#### [What you are asked to do]
No pictures belong in the copy. Set down exactly the lines from the one that contains "Click the magnifying glass search icon" through the end of the data.

[[ Data for this exercise open ]]

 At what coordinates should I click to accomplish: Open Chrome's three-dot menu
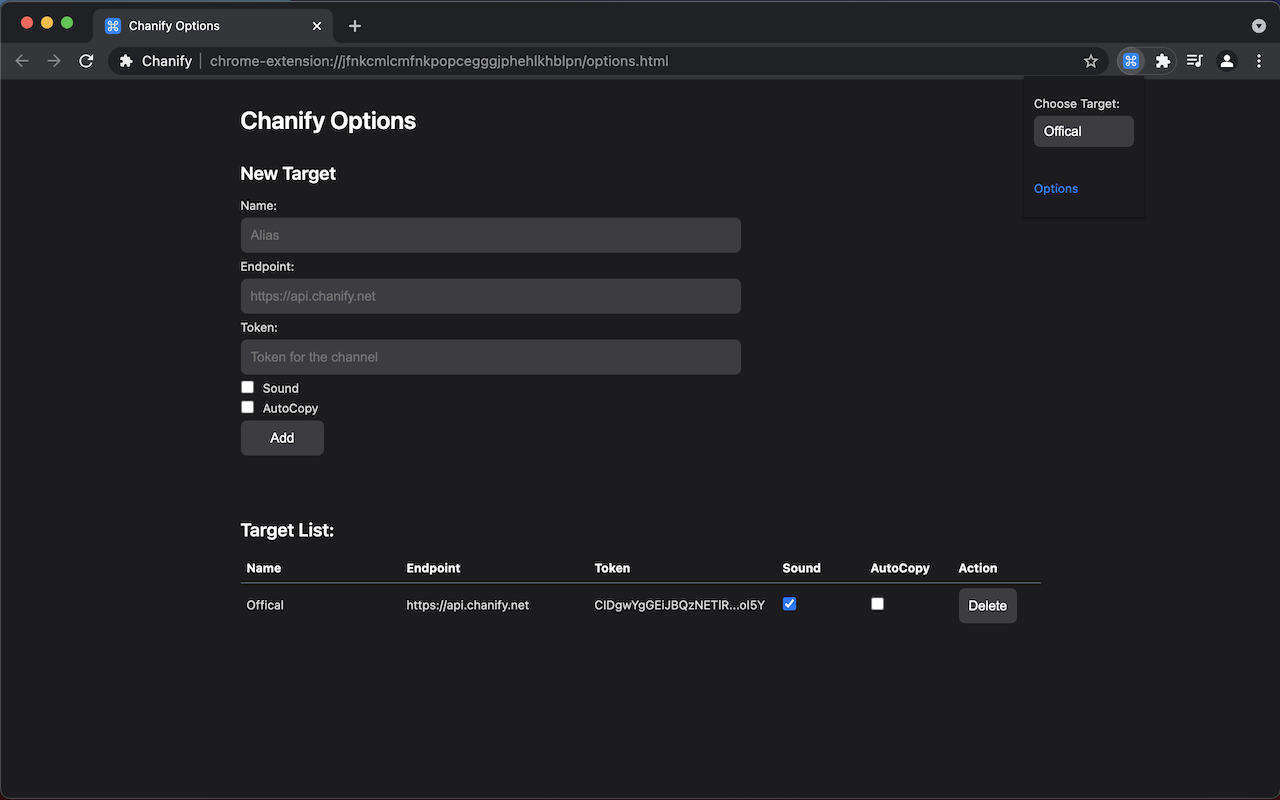[1258, 61]
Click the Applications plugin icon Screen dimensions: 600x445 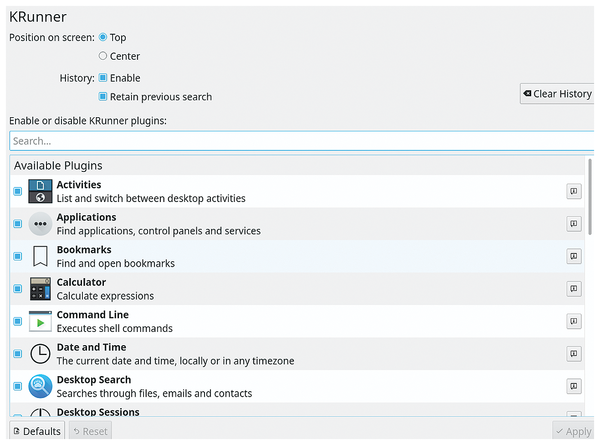point(40,224)
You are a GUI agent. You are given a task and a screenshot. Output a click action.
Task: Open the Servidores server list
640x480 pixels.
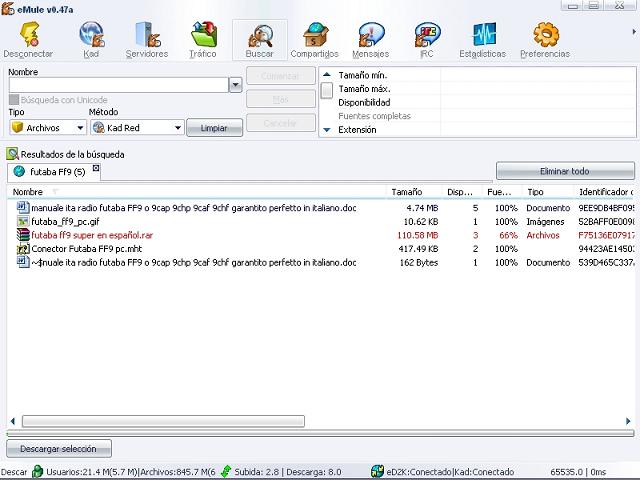[x=147, y=40]
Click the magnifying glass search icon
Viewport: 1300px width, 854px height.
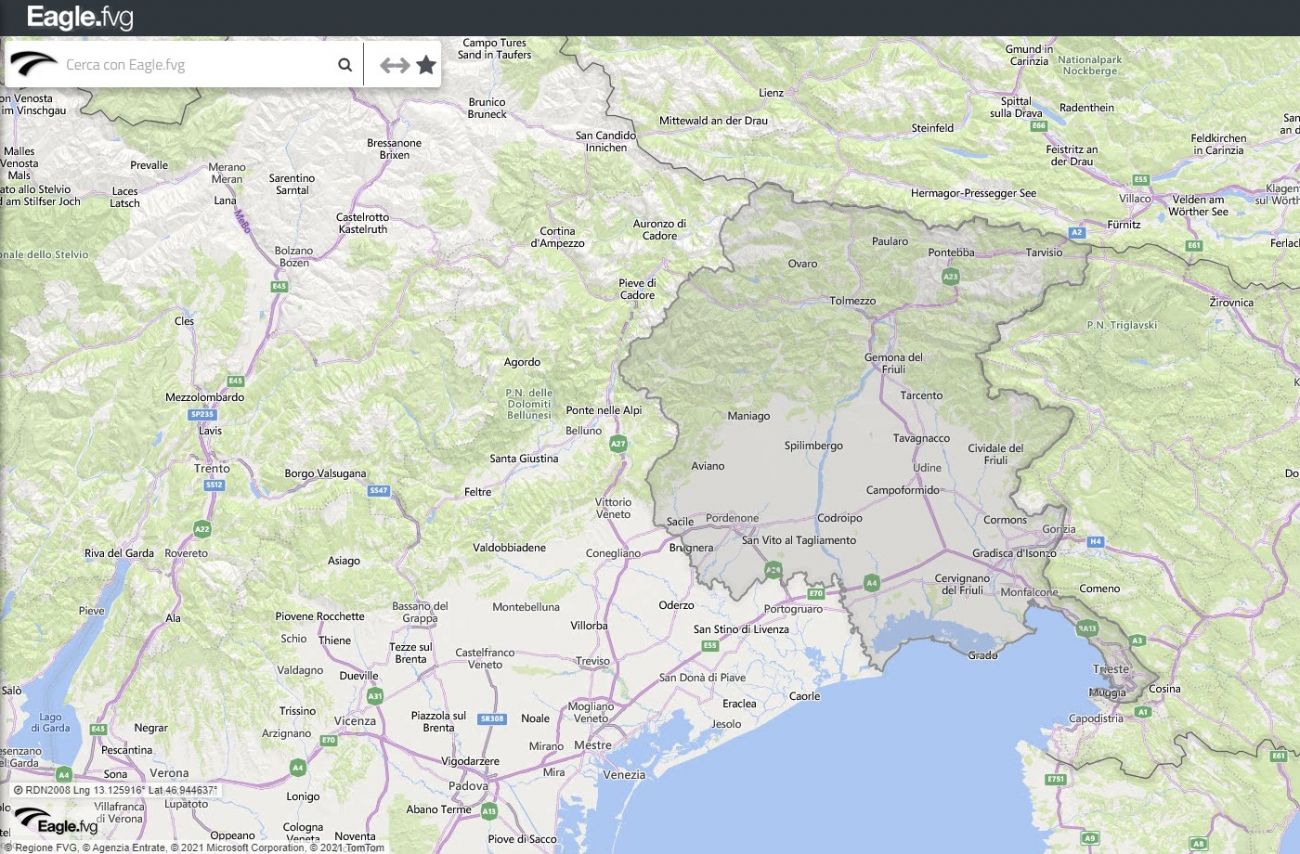(344, 63)
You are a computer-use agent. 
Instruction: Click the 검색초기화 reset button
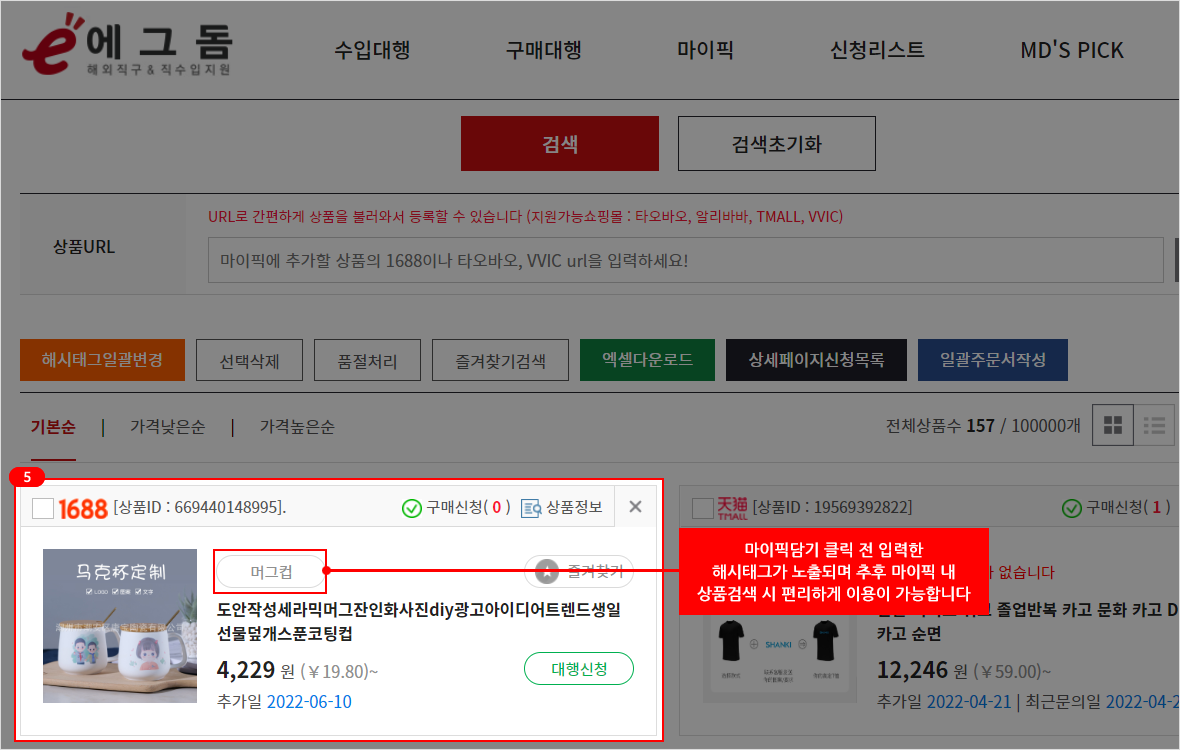776,144
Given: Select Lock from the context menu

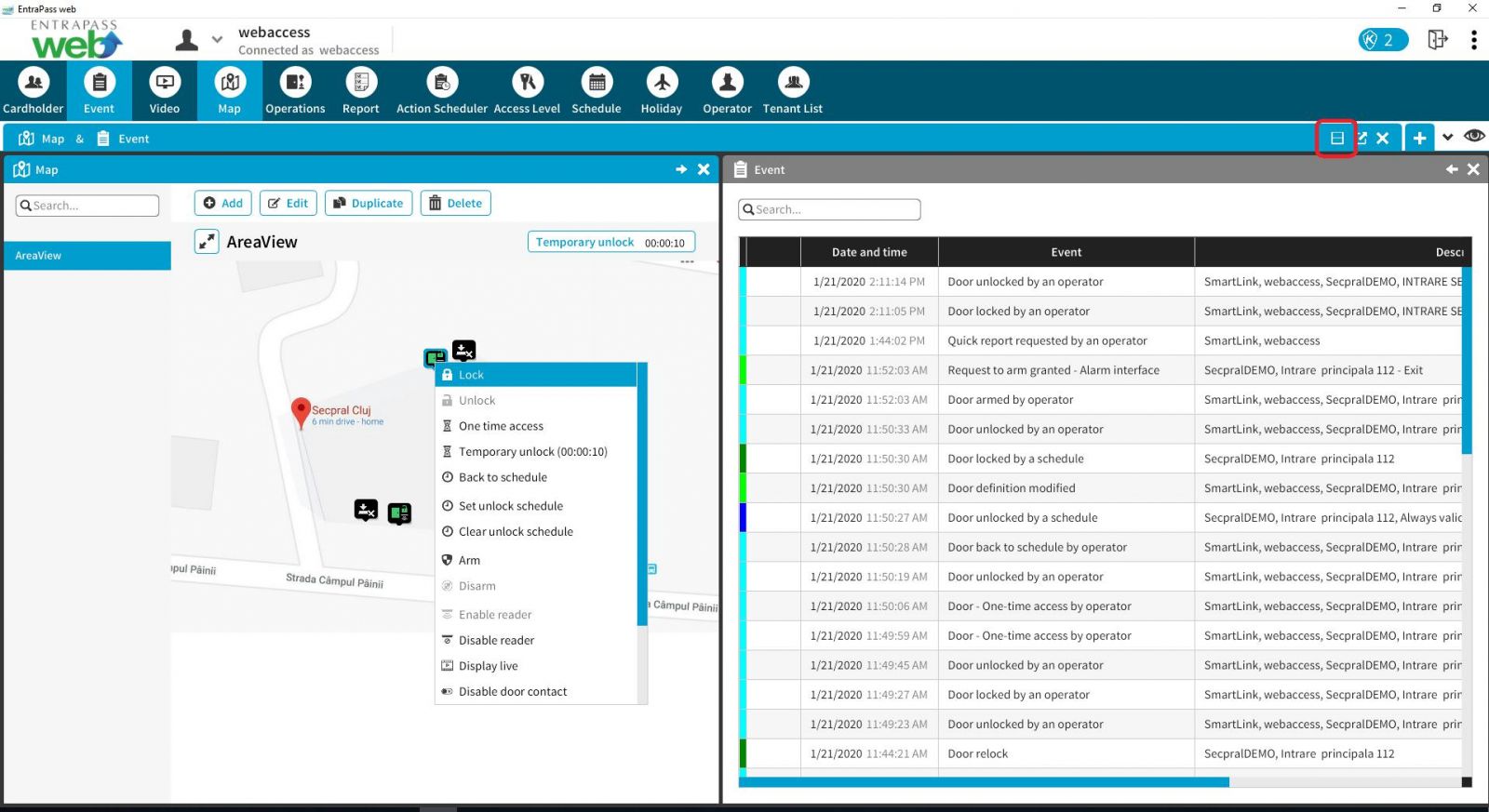Looking at the screenshot, I should point(472,375).
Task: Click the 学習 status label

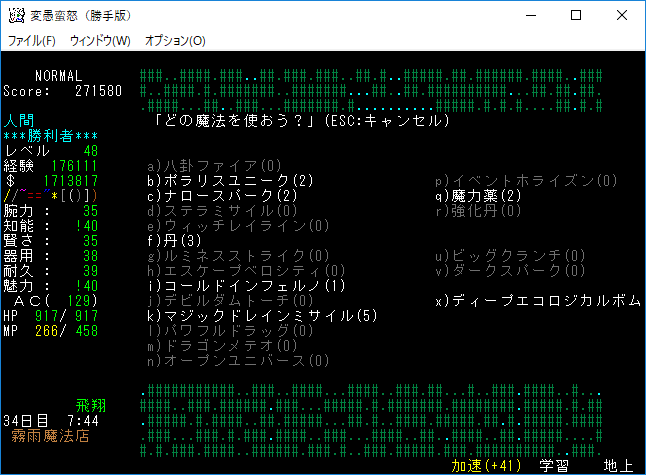Action: [555, 466]
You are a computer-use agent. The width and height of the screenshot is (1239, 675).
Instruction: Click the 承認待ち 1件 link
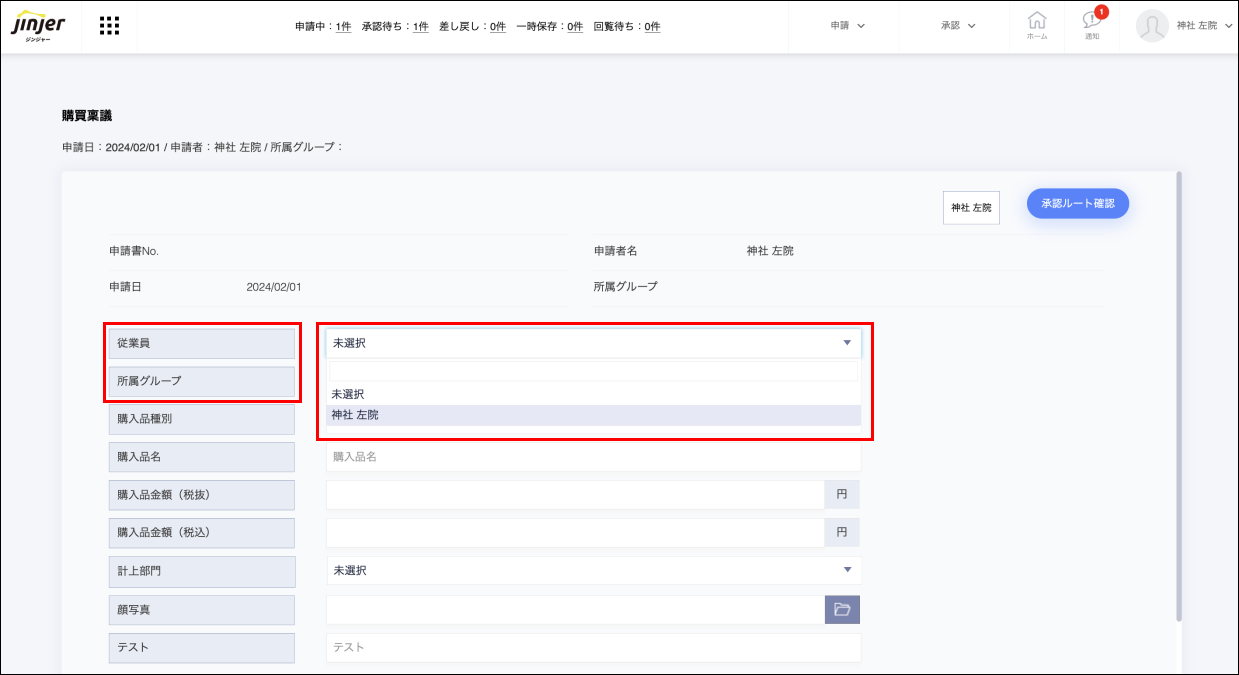tap(418, 26)
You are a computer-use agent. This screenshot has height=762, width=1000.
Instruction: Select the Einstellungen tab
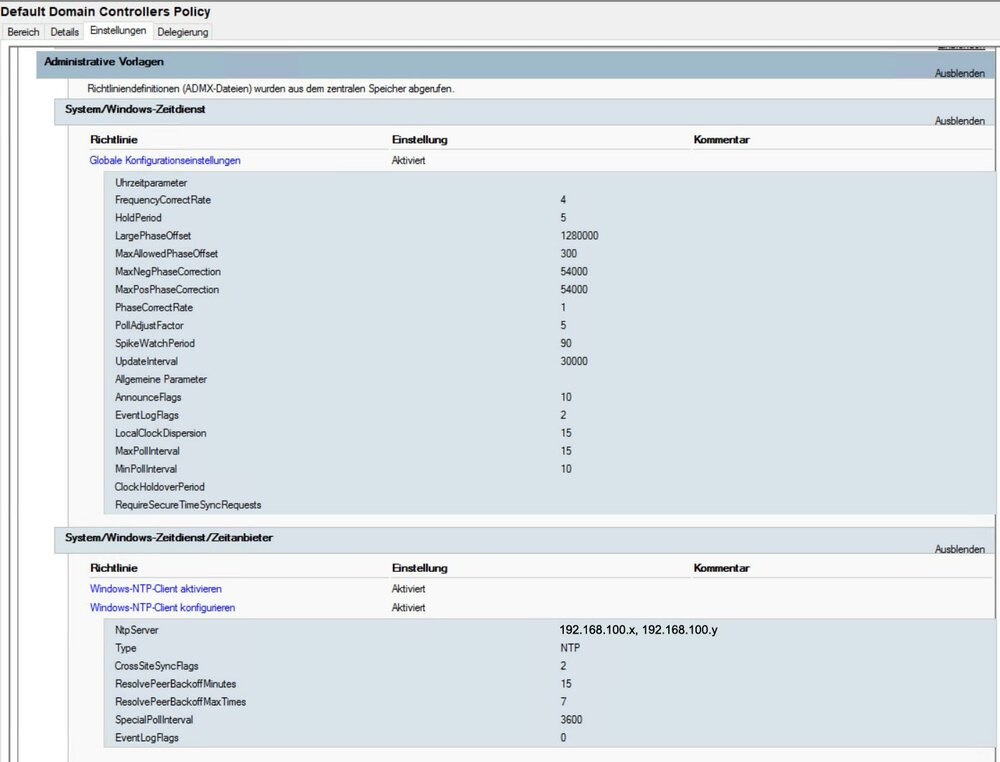click(x=118, y=31)
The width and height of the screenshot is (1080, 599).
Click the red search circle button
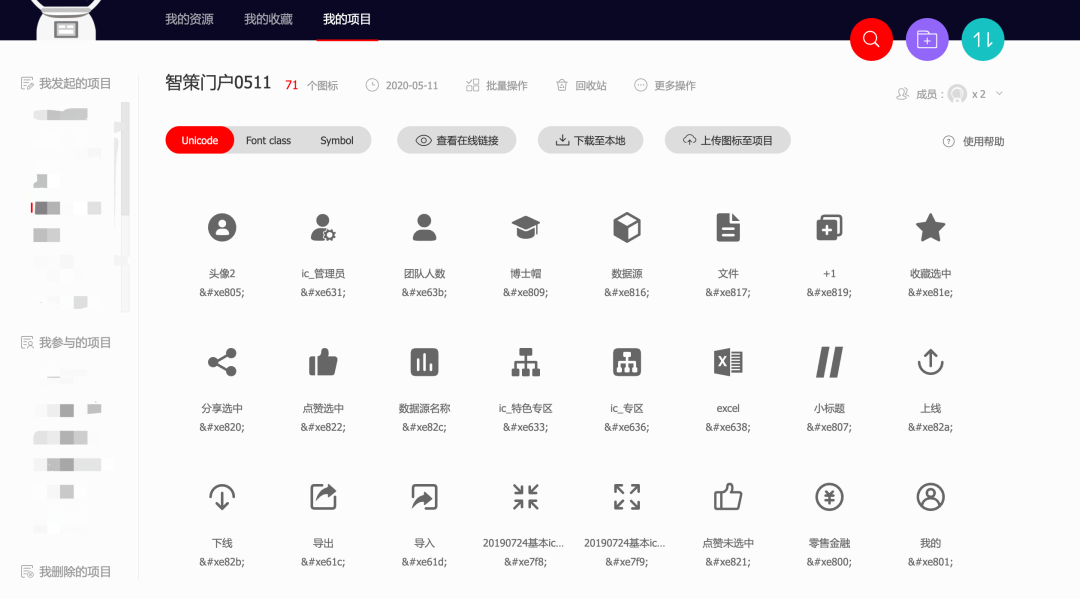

[[ Data for this exercise closed ]]

#### [Exercise output]
Click the magnifying glass search icon
Viewport: 1300px width, 854px height.
(344, 63)
You are a computer-use agent. 
Instruction: Click the 검색초기화 reset button
776,144
Given: Select Lock from the context menu

Looking at the screenshot, I should point(472,375).
Task: Click the 学習 status label

Action: [555, 466]
You are a computer-use agent. The width and height of the screenshot is (1239, 675).
Instruction: Click the 承認待ち 1件 link
tap(418, 26)
You are a computer-use agent. This screenshot has height=762, width=1000.
Instruction: Select the Einstellungen tab
click(x=118, y=31)
The width and height of the screenshot is (1080, 599).
Click the red search circle button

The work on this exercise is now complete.